**Task details:**
Please write out every record exactly, but keep any images out of it.

===== Source material

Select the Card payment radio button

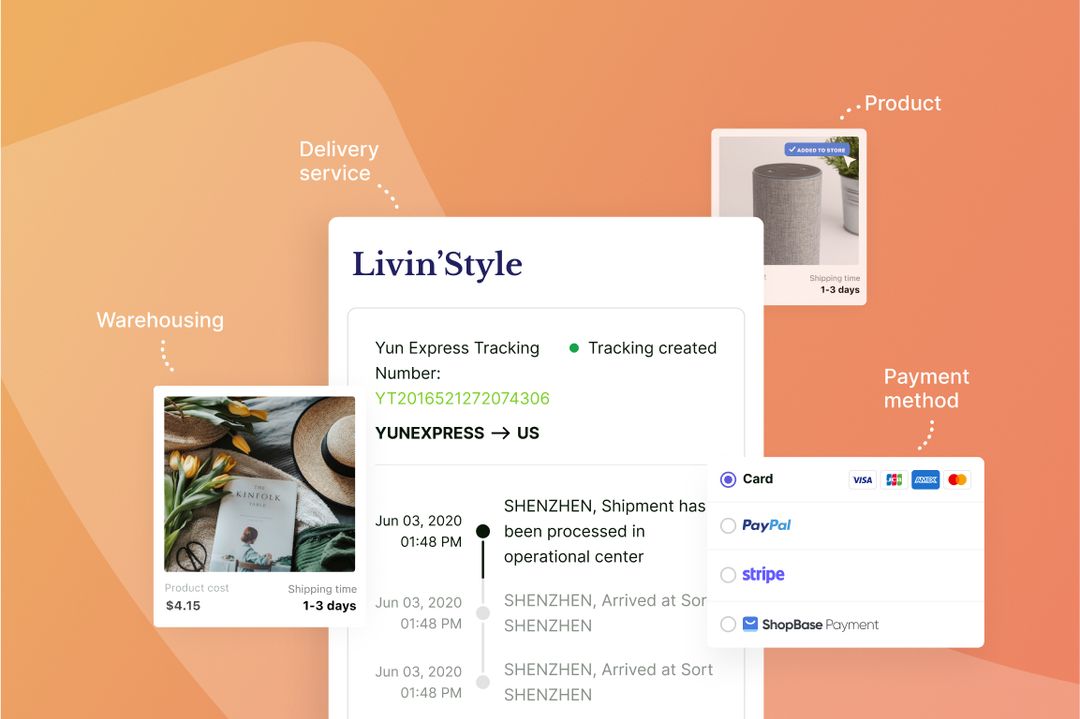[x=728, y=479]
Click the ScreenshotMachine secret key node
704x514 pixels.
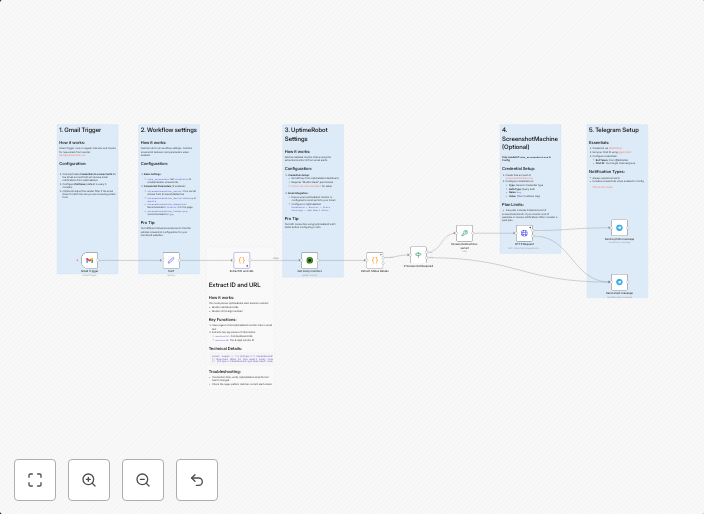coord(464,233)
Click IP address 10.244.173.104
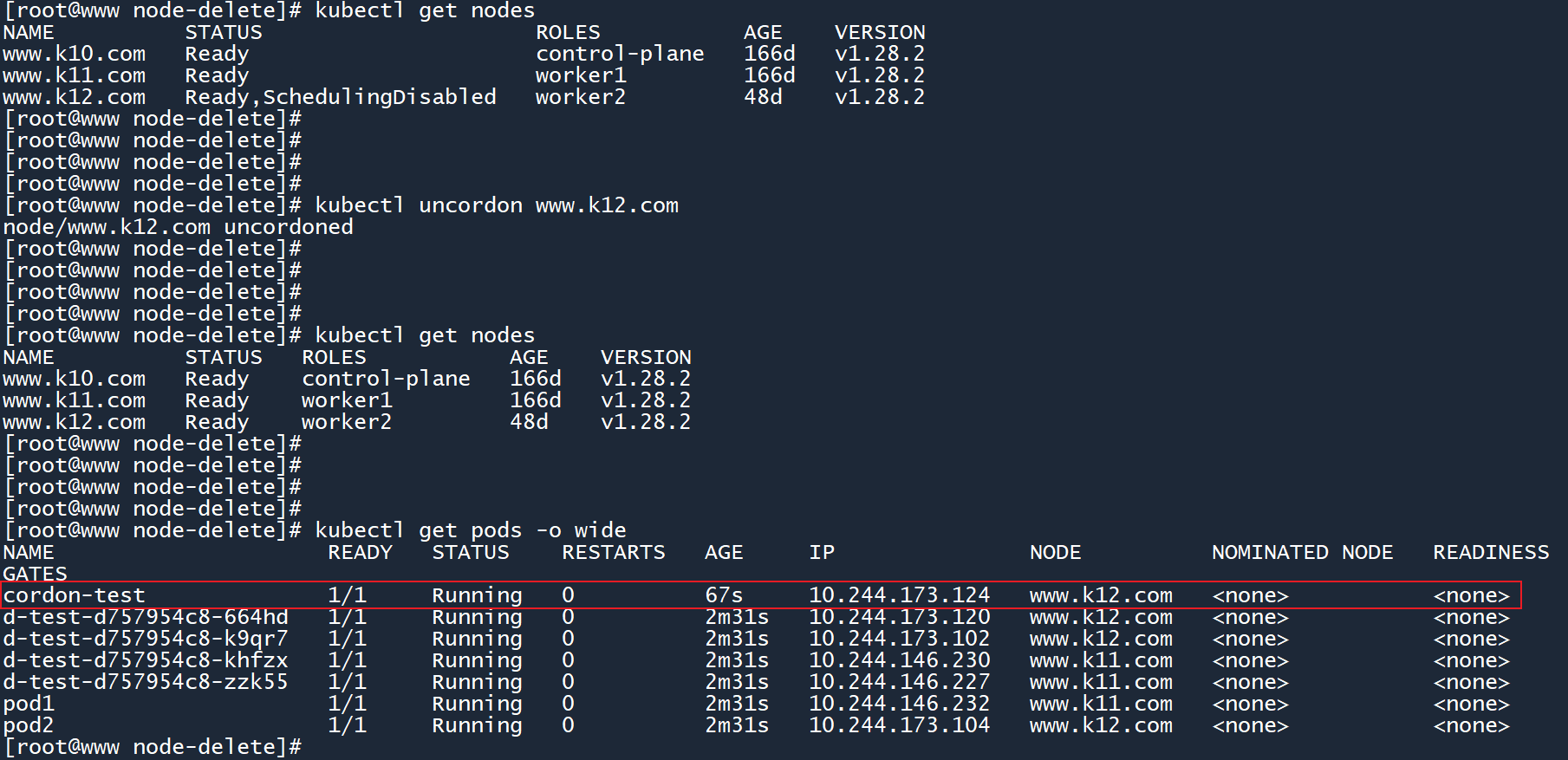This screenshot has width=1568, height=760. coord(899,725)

==========

**Answer box:**
Select the Card payment radio button

[x=728, y=479]
Click the ScreenshotMachine secret key node
704x514 pixels.
coord(464,233)
Click IP address 10.244.173.104
This screenshot has width=1568, height=760. coord(899,725)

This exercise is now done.